━━ TEXTO DE ESTUDIO
Mucho antes de la era digital y de internet, antes que el virus de la
radio-fórmula infectara las ondas hasta el tuétano (sálvese Radio 3), antes que
la música en televisión degenerara en karaoke para el lucimiento de imitadores
de imitadores de Ricky Martin, hubo un tiempo en que los jóvenes quedábamos las
mañanas de los sábados para ir a las hoy extintas tiendas de discos con la
avidez del que visita museos cuando ejerce de turista. Una era en la que
nuestra colección de discos era nuestra seña de identidad, en la que enfundarse
los mejores vaqueros y la mejor chupa era sinónimo de concierto. Un tiempo de
sexo – menos del que hubiéramos querido -, drogas – más de las que hubiéramos
debido – y rock & roll – en su justa (des)medida –. Años de ruptura de los que
el crítico musical Oriol Llopis fue testigo aventajado y directo.
La magnitud
del desastre, su libro de memorias contadas en escrupuloso
desorden cronológico (¿acaso los recuerdos se archivan de otra forma?), nos
devuelve aquellos tiempos que, no nos engañemos, ya nunca volverán. Y no lo
hace desde la Verdad (desconfía de aquellos que te digan que existe y la
conocen), sino desde la sinceridad más absoluta (por el contrario, confía en
aquel que reconoce sus flaquezas).
━━━━
━━ REGISTROS APORTADOS
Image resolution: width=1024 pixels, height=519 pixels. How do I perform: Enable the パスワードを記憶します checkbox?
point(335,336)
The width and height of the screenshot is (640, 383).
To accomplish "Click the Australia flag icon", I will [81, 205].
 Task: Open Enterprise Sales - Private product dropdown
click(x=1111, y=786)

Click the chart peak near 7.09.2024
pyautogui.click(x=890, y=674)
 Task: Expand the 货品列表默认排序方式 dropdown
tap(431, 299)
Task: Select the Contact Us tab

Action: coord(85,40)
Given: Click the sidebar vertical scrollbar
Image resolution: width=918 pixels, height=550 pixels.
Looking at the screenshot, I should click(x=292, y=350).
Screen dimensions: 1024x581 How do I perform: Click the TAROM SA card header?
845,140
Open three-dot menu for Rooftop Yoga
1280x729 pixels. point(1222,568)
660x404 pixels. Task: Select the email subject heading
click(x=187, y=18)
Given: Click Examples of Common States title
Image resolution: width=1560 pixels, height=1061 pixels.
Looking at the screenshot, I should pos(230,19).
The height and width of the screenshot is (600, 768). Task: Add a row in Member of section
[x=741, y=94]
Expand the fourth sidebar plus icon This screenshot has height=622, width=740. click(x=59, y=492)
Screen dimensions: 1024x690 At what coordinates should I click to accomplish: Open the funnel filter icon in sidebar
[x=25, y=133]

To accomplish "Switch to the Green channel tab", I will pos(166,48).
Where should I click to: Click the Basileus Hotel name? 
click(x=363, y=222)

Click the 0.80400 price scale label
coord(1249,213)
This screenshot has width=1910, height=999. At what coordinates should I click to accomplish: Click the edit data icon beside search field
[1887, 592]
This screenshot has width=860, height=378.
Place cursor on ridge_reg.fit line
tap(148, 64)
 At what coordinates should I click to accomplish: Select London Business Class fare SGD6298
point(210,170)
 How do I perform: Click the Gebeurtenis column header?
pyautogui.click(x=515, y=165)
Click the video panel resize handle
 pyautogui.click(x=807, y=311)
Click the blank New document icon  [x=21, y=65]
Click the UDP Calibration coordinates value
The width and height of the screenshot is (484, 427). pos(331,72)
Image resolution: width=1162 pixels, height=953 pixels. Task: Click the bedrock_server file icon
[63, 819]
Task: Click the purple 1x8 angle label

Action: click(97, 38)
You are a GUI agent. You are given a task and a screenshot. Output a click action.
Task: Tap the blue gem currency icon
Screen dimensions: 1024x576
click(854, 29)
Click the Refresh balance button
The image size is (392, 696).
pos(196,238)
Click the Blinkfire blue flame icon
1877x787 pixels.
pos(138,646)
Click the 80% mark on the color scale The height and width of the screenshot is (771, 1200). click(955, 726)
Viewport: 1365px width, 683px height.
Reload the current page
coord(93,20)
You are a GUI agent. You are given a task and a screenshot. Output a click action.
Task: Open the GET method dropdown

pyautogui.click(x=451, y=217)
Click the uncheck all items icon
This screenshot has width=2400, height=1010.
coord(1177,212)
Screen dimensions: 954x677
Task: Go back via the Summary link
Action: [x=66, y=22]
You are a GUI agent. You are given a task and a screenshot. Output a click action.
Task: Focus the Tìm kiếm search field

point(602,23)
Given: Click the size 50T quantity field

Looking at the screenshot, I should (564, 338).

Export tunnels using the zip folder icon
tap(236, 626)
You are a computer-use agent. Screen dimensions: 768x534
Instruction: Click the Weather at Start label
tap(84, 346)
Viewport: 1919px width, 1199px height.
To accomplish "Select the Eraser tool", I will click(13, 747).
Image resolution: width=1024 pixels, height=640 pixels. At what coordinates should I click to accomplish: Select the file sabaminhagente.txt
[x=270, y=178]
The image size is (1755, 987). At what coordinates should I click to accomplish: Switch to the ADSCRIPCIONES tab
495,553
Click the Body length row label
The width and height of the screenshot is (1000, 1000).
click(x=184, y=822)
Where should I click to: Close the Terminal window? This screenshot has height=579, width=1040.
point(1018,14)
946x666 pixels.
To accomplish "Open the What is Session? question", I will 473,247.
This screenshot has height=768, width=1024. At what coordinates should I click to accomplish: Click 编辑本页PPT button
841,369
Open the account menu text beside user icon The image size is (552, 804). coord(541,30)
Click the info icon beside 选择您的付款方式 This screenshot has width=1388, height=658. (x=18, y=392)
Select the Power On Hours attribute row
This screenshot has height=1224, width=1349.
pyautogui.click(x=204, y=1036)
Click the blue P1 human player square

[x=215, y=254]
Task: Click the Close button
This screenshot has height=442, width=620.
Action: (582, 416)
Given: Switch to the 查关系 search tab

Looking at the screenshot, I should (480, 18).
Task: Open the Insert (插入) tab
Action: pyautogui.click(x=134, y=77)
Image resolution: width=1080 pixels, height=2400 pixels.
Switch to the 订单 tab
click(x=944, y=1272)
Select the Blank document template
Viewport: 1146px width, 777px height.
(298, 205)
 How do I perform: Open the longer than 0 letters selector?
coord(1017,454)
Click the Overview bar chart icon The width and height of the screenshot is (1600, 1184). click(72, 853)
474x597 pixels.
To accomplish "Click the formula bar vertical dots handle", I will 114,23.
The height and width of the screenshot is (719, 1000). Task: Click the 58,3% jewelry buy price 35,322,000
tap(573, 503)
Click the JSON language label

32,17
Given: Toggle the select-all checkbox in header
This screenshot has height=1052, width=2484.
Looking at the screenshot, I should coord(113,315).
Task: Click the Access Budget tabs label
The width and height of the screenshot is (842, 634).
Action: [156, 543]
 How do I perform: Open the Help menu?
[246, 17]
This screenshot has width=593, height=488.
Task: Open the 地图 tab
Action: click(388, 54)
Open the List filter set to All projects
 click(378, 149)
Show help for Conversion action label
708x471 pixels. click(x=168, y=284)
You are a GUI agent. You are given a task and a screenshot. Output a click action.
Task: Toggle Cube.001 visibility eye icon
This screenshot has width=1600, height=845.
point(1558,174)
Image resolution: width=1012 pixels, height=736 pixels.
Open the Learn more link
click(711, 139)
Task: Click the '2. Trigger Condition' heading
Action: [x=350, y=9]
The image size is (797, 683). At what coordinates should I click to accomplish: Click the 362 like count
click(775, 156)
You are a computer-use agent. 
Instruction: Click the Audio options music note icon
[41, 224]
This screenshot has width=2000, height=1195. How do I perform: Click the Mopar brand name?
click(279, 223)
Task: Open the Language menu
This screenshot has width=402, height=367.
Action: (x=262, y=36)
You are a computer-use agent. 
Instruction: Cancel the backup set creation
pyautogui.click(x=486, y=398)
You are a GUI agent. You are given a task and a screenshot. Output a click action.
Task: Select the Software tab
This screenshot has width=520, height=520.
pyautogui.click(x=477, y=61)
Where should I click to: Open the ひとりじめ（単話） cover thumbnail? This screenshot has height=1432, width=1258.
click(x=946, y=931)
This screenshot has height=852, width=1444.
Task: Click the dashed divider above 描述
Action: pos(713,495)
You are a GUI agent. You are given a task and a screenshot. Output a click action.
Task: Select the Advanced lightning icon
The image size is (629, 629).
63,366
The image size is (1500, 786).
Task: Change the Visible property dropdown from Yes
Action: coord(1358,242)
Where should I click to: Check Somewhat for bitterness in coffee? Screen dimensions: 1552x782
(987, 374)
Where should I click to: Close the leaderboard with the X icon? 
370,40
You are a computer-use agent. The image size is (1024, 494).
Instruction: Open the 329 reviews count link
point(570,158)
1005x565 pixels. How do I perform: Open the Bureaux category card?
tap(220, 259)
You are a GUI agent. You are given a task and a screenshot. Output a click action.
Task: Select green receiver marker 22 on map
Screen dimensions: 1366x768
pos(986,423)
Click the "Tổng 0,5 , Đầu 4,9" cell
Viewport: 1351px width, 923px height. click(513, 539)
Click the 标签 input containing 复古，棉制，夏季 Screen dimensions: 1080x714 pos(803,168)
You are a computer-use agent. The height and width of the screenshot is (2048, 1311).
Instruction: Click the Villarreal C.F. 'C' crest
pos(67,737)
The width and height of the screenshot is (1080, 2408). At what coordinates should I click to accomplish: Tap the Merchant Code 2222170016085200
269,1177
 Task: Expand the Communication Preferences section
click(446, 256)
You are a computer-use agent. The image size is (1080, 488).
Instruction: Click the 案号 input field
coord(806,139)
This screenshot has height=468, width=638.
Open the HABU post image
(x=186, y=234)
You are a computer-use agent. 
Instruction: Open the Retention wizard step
━━━━
◆ **QUÉ HACER**:
(A) Transcribe tal cual el fragmento del texto sobre el libro de Oriol Llopis que empieza en "Mucho antes de" y termina en "aventajado y directo.".
(B) Según el texto sobre el libro de Oriol Llopis, ¿cómo se titula su libro de memorias?

◆ **RESPUESTAS ESPERADAS**:
(A)
Mucho antes de la era digital y de internet, antes que el virus de la
radio-fórmula infectara las ondas hasta el tuétano (sálvese Radio 3), antes que
la música en televisión degenerara en karaoke para el lucimiento de imitadores
de imitadores de Ricky Martin, hubo un tiempo en que los jóvenes quedábamos las
mañanas de los sábados para ir a las hoy extintas tiendas de discos con la
avidez del que visita museos cuando ejerce de turista. Una era en la que
nuestra colección de discos era nuestra seña de identidad, en la que enfundarse
los mejores vaqueros y la mejor chupa era sinónimo de concierto. Un tiempo de
sexo – menos del que hubiéramos querido -, drogas – más de las que hubiéramos
debido – y rock & roll – en su justa (des)medida –. Años de ruptura de los que
el crítico musical Oriol Llopis fue testigo aventajado y directo.

(B) La magnitud del desastre.